*TASK TO COMPLETE*.
Pick out every line in the material below that contains the word "size", and copy each of those lines.

::: MATERIAL PROVIDED

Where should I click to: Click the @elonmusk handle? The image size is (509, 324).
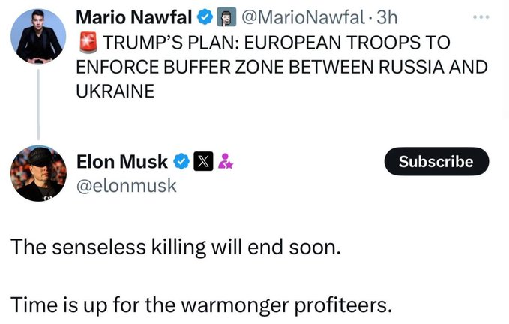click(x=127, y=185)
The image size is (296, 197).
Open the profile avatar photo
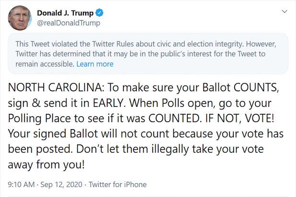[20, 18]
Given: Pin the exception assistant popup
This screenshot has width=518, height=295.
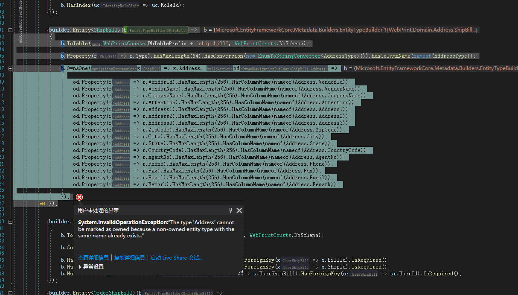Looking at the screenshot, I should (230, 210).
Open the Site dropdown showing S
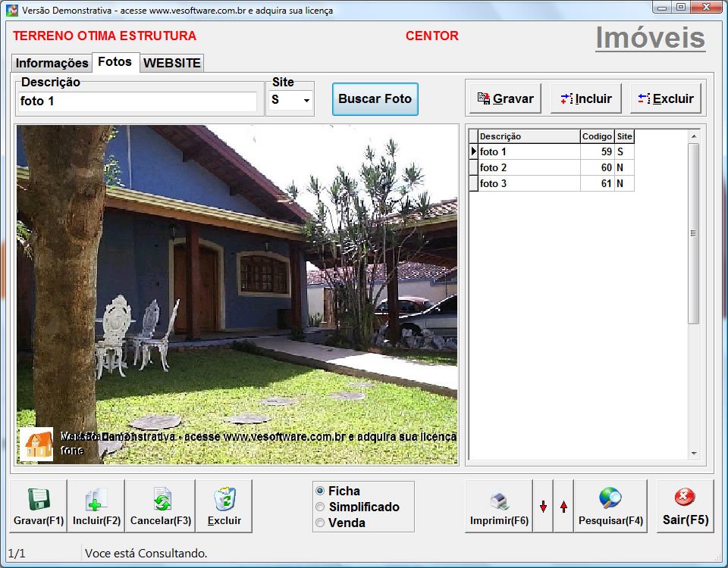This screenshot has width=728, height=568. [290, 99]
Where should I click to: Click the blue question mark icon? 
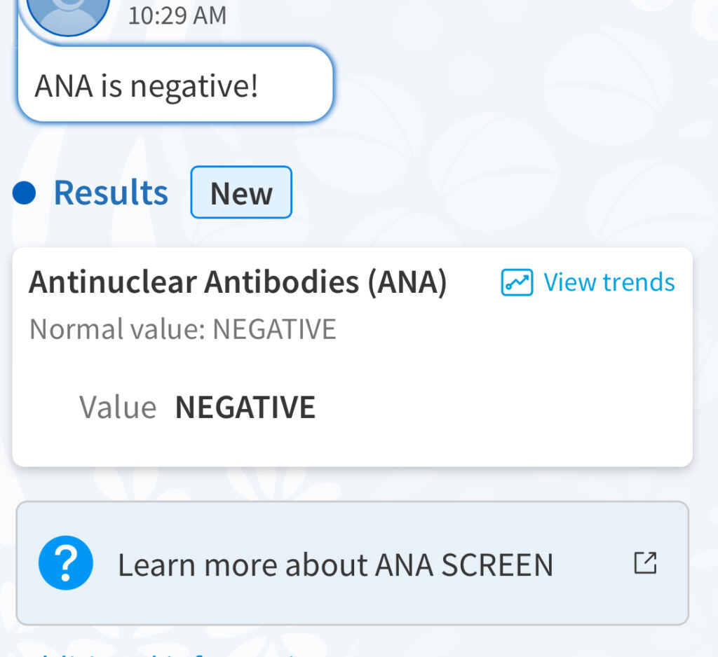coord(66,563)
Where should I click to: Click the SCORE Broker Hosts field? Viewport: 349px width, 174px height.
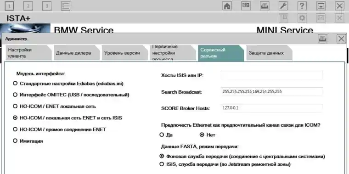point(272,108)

::::::

*EXPECTED ANSWER*.
Where should I click to: Click the @elonmusk handle? The image size is (509, 324).
The image size is (296, 197).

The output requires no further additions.